Another known solver is Patsolve of Tom Holroyd. Patsolve uses atomic moves, and since version 3.0 incorporated a weighting function based on the results of a genetic algorithm that made it much faster.
Shlomi Fish started his own solver starting of March 2000. This solver was simply dubbed Freecell Solver.
Gary Campbell wrote a solver for FreeCell which you can download and run in a DOS window. This solver weighs in at 12 kilobytes, and is quite fast.
The most comprehensive list of solvers known contains links to other solvers. New solvers are constantly being written as part of assignments or projects for some university courses.

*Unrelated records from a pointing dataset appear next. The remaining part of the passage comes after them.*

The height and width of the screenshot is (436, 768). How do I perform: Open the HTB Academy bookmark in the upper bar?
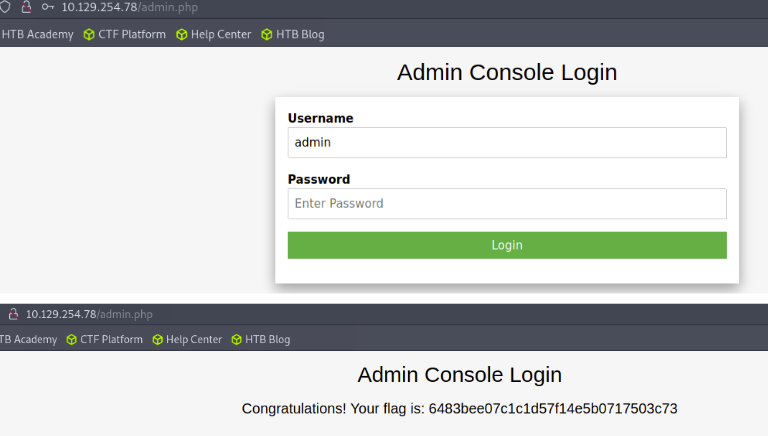[37, 34]
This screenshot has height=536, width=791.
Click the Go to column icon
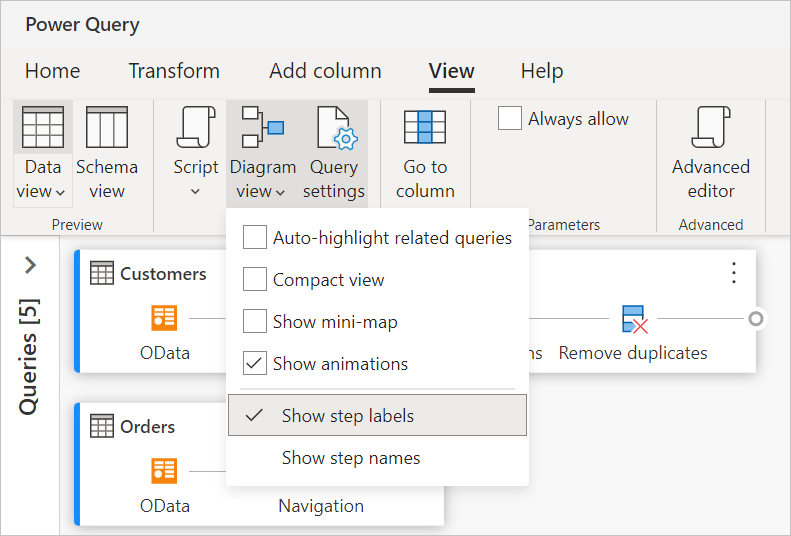point(425,128)
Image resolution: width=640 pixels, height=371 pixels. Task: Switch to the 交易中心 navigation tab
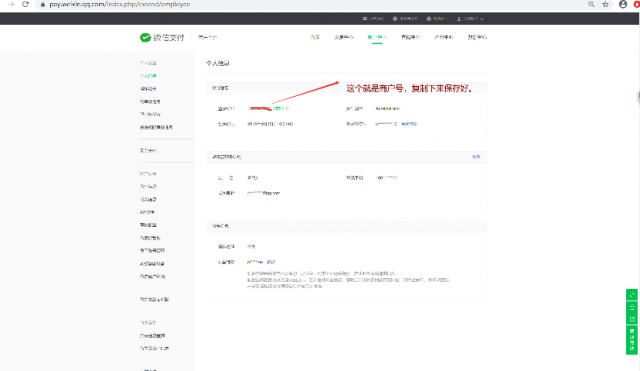tap(344, 37)
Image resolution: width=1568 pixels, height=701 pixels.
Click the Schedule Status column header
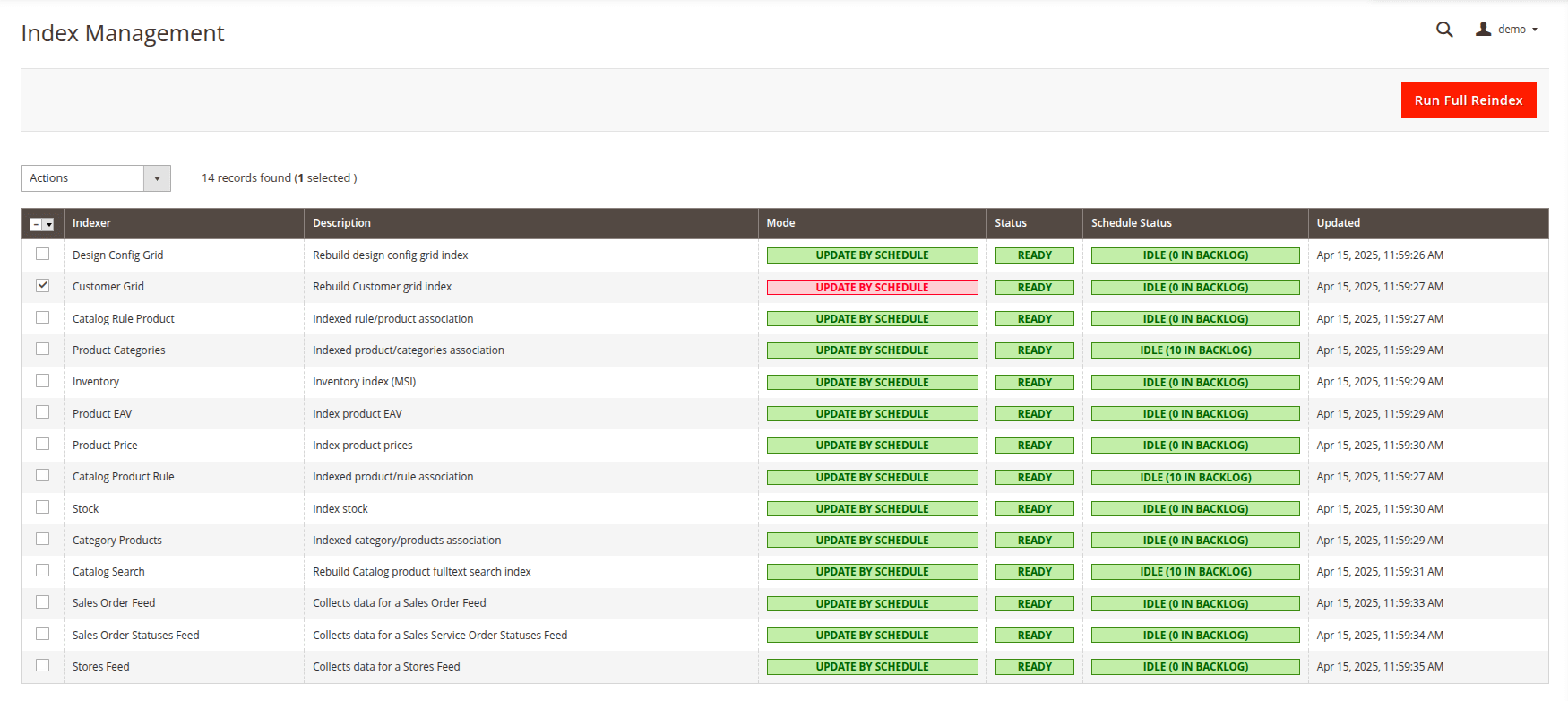point(1131,223)
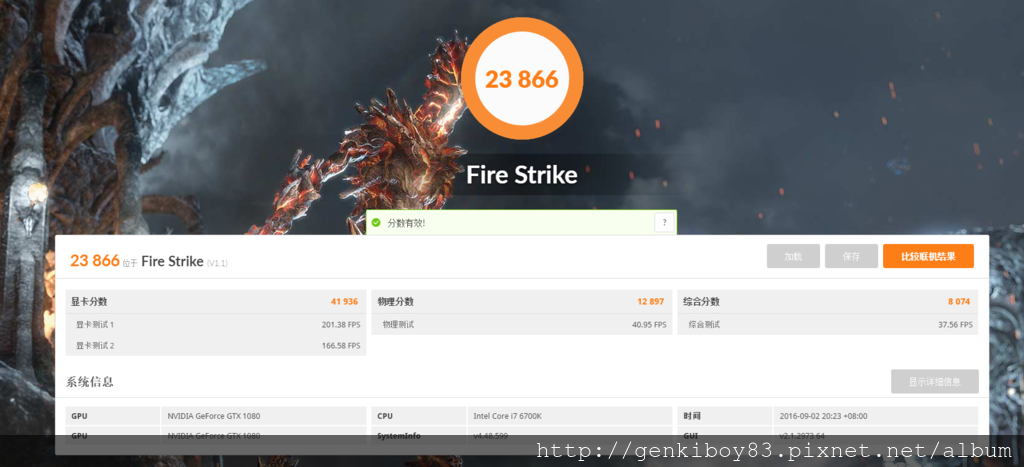The height and width of the screenshot is (467, 1024).
Task: Open the question mark help button
Action: [x=664, y=223]
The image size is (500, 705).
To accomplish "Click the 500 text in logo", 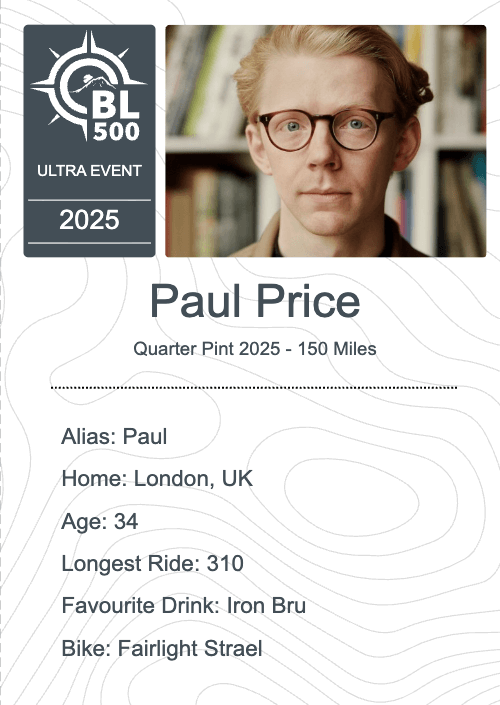I will point(116,132).
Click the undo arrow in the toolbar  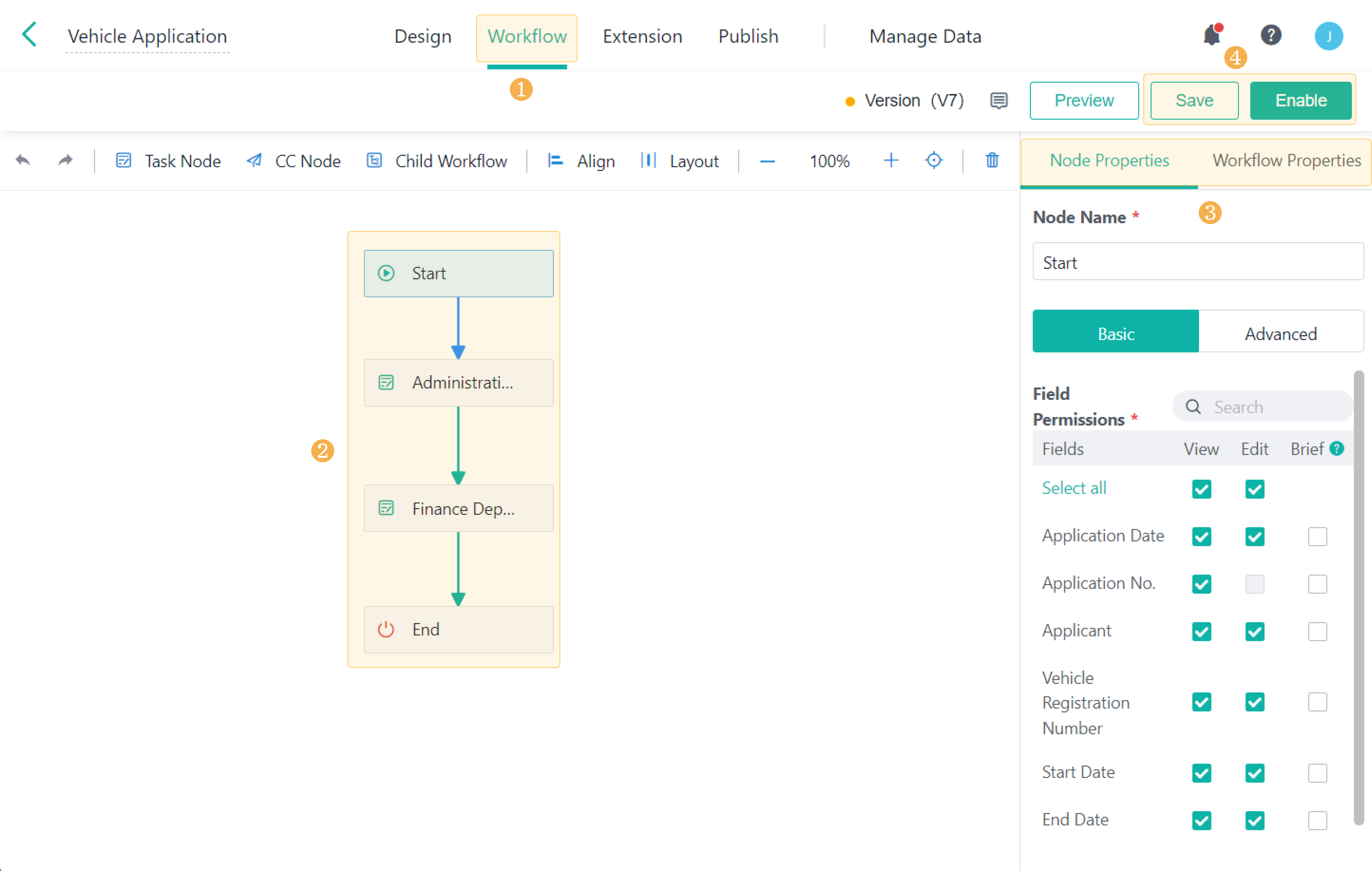pos(23,161)
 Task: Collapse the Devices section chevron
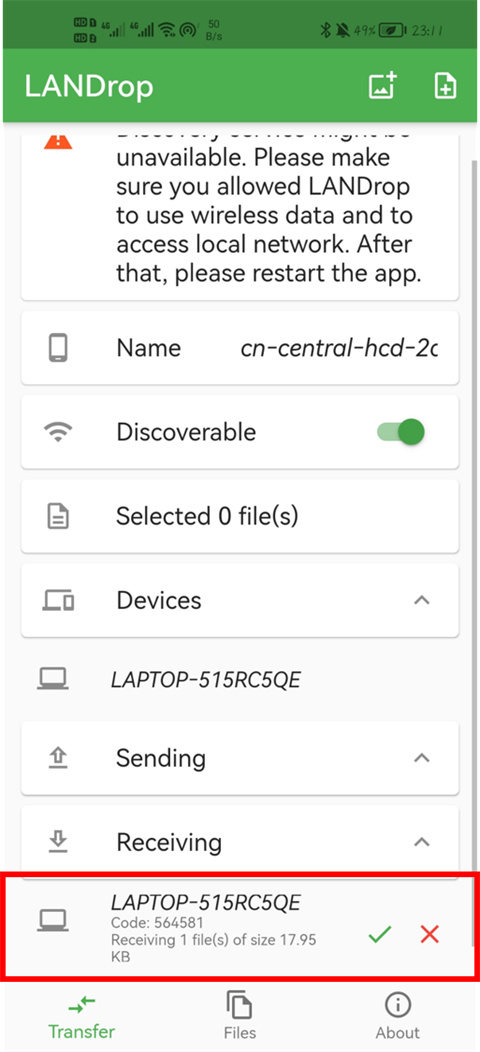pos(422,600)
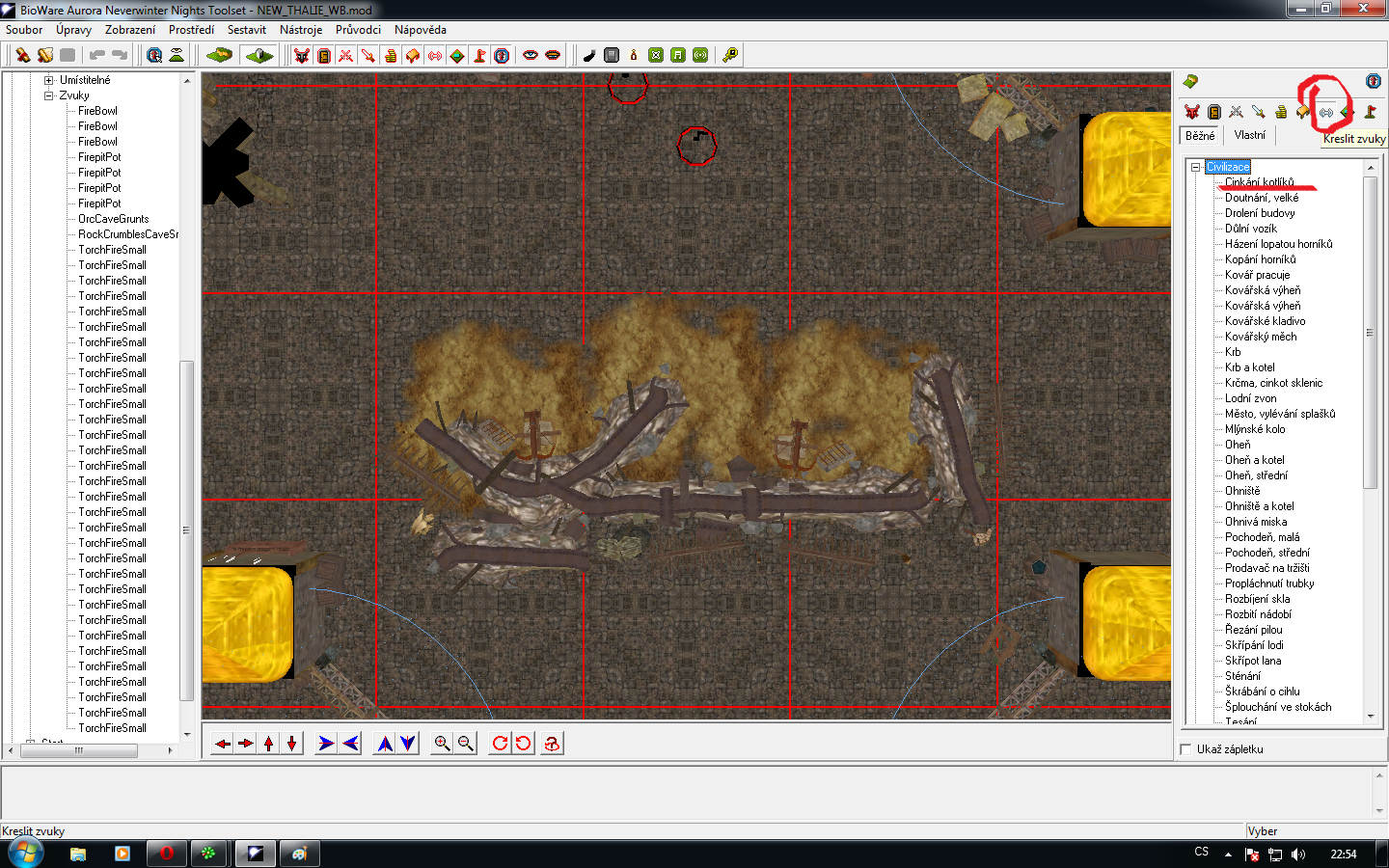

When Microsoft FreeCell became very popular during the 1990s it was not clear which of the 32,000 deals in the program were solvable. To clarify the situation, Dave Ring started The Internet FreeCell Project, took on the problem to try to solve all the deals using human solvers. Ring assigned 100 consecutive games chunks across volunteering human solvers and collected the games that they reported to be unsolvable, and assigned them to other people. This project used the power of multiprocessing, where payday freecell the processors were human brains, to quickly converge on the answer. The project was finished in October 1995, and only one game defied every human player's attempt: #11,982.